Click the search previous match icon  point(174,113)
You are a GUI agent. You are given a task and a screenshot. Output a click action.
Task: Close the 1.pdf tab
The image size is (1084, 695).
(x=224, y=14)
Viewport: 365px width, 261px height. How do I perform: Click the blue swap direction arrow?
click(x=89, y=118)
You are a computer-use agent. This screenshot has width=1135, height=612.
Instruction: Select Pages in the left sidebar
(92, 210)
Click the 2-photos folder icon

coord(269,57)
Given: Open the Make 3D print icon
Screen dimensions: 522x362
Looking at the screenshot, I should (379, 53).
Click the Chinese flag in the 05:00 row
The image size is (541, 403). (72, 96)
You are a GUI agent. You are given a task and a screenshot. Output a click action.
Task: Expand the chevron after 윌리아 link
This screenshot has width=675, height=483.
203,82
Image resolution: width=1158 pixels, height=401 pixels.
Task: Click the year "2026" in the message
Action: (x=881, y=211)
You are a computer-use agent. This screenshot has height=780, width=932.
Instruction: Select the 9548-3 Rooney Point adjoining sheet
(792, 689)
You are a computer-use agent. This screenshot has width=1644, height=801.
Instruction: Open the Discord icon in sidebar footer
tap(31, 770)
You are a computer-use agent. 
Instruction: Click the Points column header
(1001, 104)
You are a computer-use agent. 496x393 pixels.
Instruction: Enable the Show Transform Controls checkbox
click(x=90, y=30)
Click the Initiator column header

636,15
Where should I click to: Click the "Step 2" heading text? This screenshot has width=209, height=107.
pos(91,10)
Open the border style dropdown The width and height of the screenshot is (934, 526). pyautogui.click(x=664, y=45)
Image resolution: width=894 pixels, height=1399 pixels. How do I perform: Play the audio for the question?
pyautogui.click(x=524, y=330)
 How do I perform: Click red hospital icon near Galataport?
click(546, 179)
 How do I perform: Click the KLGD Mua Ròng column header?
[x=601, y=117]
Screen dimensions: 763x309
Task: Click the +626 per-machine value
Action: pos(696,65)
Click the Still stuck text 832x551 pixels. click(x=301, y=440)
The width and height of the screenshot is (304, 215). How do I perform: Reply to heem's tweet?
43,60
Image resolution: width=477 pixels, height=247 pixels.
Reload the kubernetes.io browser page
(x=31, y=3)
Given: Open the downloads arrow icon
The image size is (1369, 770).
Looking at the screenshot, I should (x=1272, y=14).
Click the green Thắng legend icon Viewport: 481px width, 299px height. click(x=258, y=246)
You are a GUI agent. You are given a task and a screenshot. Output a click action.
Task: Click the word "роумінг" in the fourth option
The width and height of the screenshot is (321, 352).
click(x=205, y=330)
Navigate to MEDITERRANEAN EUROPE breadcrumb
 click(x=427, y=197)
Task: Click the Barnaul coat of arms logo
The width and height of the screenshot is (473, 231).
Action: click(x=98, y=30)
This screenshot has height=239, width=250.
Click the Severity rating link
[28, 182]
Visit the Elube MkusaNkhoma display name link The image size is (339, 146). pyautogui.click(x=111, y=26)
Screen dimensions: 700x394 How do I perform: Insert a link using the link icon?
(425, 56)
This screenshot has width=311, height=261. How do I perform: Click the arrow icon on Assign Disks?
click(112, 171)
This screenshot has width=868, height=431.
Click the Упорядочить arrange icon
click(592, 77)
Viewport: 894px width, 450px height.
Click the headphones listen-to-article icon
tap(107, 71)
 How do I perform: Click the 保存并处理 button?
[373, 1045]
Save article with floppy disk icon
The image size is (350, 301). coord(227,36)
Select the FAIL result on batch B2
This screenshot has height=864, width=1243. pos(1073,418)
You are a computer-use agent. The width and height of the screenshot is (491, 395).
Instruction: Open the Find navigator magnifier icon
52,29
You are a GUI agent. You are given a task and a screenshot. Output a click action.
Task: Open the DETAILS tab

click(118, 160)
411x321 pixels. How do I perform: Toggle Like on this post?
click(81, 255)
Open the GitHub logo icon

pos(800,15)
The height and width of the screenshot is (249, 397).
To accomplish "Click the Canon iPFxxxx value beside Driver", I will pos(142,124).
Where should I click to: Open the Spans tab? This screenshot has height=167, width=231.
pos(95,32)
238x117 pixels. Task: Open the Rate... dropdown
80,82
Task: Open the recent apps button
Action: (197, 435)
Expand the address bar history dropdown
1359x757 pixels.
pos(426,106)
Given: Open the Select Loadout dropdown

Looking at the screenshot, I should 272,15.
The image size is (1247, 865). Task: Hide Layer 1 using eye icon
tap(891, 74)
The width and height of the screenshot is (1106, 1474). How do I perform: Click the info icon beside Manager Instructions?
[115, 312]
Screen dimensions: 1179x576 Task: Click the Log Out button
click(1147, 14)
..........
• _Directions for this task_
Write out again, with no changes, the entries starting at the line that contains "How do I perform: Click the 保存并处理 button?" and ending at the line that contains "I will pos(142,124).".

• _Result for this task_
 How do I perform: Click the 保存并处理 button?
[373, 1045]
Save article with floppy disk icon
The image size is (350, 301). coord(227,36)
Select the FAIL result on batch B2
This screenshot has height=864, width=1243. pos(1073,418)
You are a computer-use agent. The width and height of the screenshot is (491, 395).
Instruction: Open the Find navigator magnifier icon
52,29
You are a GUI agent. You are given a task and a screenshot. Output a click action.
Task: Open the DETAILS tab

click(118, 160)
411x321 pixels. How do I perform: Toggle Like on this post?
click(81, 255)
Open the GitHub logo icon

pos(800,15)
The height and width of the screenshot is (249, 397).
To accomplish "Click the Canon iPFxxxx value beside Driver", I will pos(142,124).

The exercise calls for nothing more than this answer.